Industrie: Commitment zur Lehrlingsausbildung ungebrochen
IV-Vize-GS Koren: Hoher Prozentsatz der Unternehmen gehen von Zunahme der Lehrstellen aus – Es geht nicht um mehr, sondern qualifiziertere Zuwanderung – Restriktionen am Arbeitsmarkt kosten auch heimische Jobs„Das Commitment der Industrie zur Lehrlingsausbildung ist ungebrochen", betonte der Vize-Generalsekretär der Industriellenvereinigung (IV) Ing. Mag. Peter Koren heute, Mittwoch. Eine aktuelle Umfrage der IV zeige dies deutlich: „Ein hoher Prozentsatz gerade der ausbildungsintensiven Unternehmen geht sogar davon aus, dass die Zahl der Lehrstellen 2010 und 2011 zunehmen wird." Gerade bei diesen Unternehmen, die eine Ausbildung auf hohem Niveau bieten, sei der positive Trend somit ungebrochen. Angesichts von Auftrags- und Produktionsrückgängen im zweistelligen Bereich aufgrund der Krise, sei es der Industrie dennoch gelungen, qualifizierte Mitarbeiterinnen und Mitarbeiter, insbesondere Fachkräfte, zu halten, wie Koren hervorhob: „Wir haben die Arbeitnehmerinnen und Arbeitnehmer durch die Krise getragen." Auch bei den Lehrlingszahlen war in der Industrie im Krisenjahr 2009 der Rückgang mit einem minimalen Minus im Vergleich zu allen anderen Wirtschaftsbereichen am geringsten! Ein Problem, das allerdings bereits häufig von Unternehmen erwähnt werde, sei die oft mangelhafte Vorbildung der Auszubildenden, wodurch sich die Unternehmen schlichtweg einem zu geringen Angebot an qualifizierten Jugendlichen gegenüber sehen. „Aufgrund des technischen und strukturellen Wandels in der Industrie werden in den Industrielehrberufen hohe Anforderungen gestellt, die derzeit von Schulabsolventen vielfach nicht erfüllt werden können." Maßnahmen wie der verpflichtende Kindergarten, Sprachstandfeststellung bei Kindern und die Einführung von Bildungsstandards sollten mittelfristig die Qualität verbessern.

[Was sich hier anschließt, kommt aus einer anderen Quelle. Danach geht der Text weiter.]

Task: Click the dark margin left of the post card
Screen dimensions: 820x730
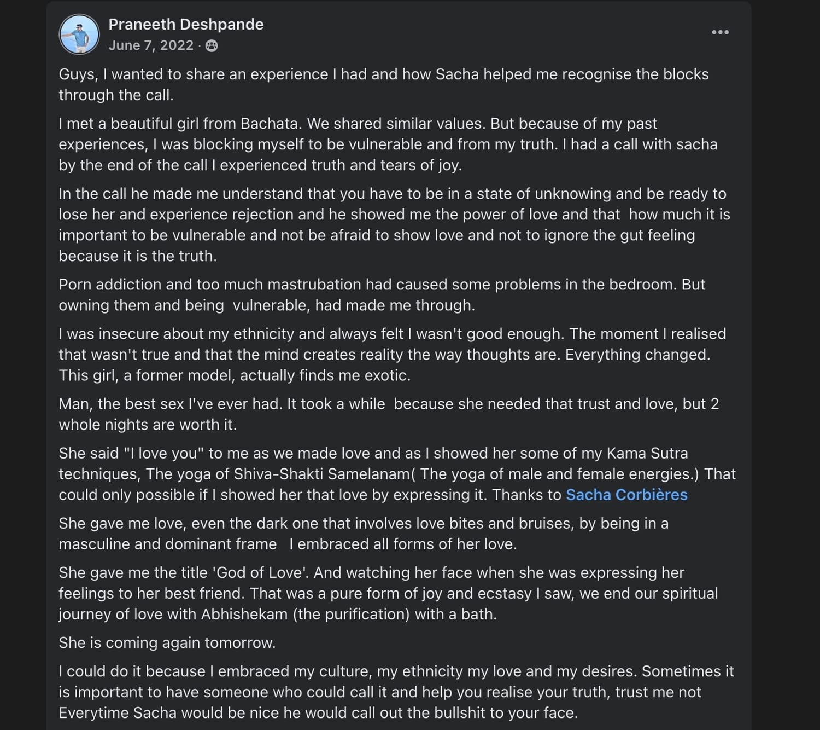Action: (23, 365)
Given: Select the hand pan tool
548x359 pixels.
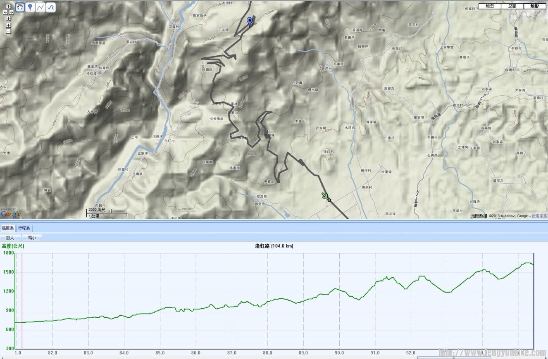Looking at the screenshot, I should [20, 7].
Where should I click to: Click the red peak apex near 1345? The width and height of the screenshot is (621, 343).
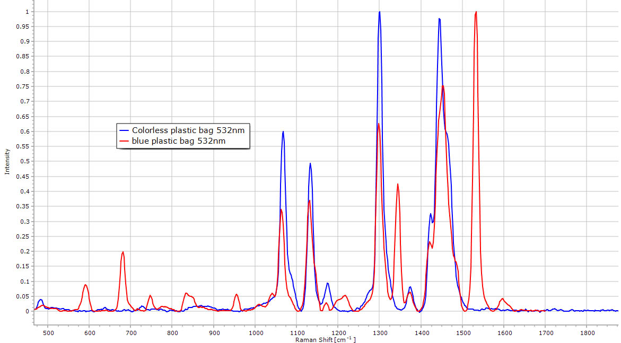coord(398,184)
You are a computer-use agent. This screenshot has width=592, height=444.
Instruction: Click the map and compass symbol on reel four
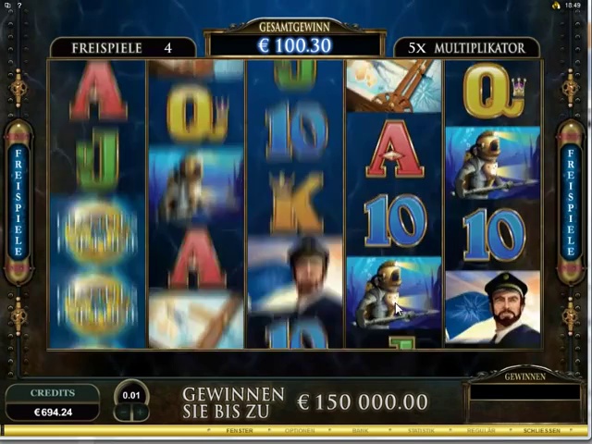(394, 86)
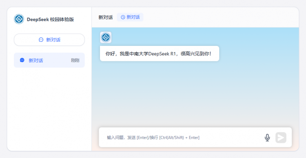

Zu Kritik seitens der Arbeitnehmervertreter am Eintreten der Industrie für die möglichst rasche Einführung der „Rot-Weiß-Rot-Card" hielt Koren einmal mehr fest: „Es geht uns keineswegs um mehr, sondern qualifiziertere Zuwanderung." Bereits jetzt sei Österreich ein Zuwanderungsland, „wer dies leugnet, verschließt die Augen vor der Realität", so Koren. Von den seitens der AK auf einer Pressekonferenz heute erwähnten 500.000 15- bis 19-jährigen seien ebenfalls bereits rund 200.000 Jugendliche mit Migrationshintergrund. „Wir müssen den bereits in Österreich lebenden Migrantinnen und Migranten möglichst Chancengleichheit bieten und für eine funktionierende Integration sorgen. In der Zukunft muss es uns ein Anliegen sein, jene nach Österreich zu holen, die wir auch wirklich am Arbeitsmarkt brauchen." Die Einführung eines kriteriengeleiteten Migrationsmodells durch die „Rot-Weiß-Rot-Card" sei hier der Schlüssel, betonte Koren: „Wir müssen jetzt handeln, wenn wir morgen nicht gröbere Probleme haben wollen: Bis zu einem Funktionieren eines solchen neuen Systems vergehen Jahre." Zudem sei es eine Fehleinschätzung, dass Migration heimische Arbeitplätze kosten würde: Besetzungsschwierigkeiten bedeuten, dass zusätzliche Aufträge in der Industrie nicht angenommen werden können. „Wenn also eine Schlüsselposition unbesetzt bleibt, können Positionen auch in der Folge nicht besetzt werden. Restriktionen am Arbeitsmarkt kosten damit Jobs - gerade auch für inländische Arbeitnehmer", betonte der IV Vize-Generalsekretär. Von Lohn- und Sozialdumping könne zudem in der ohnehin „überdurchschnittlich zahlenden Industrie keine Rede sein."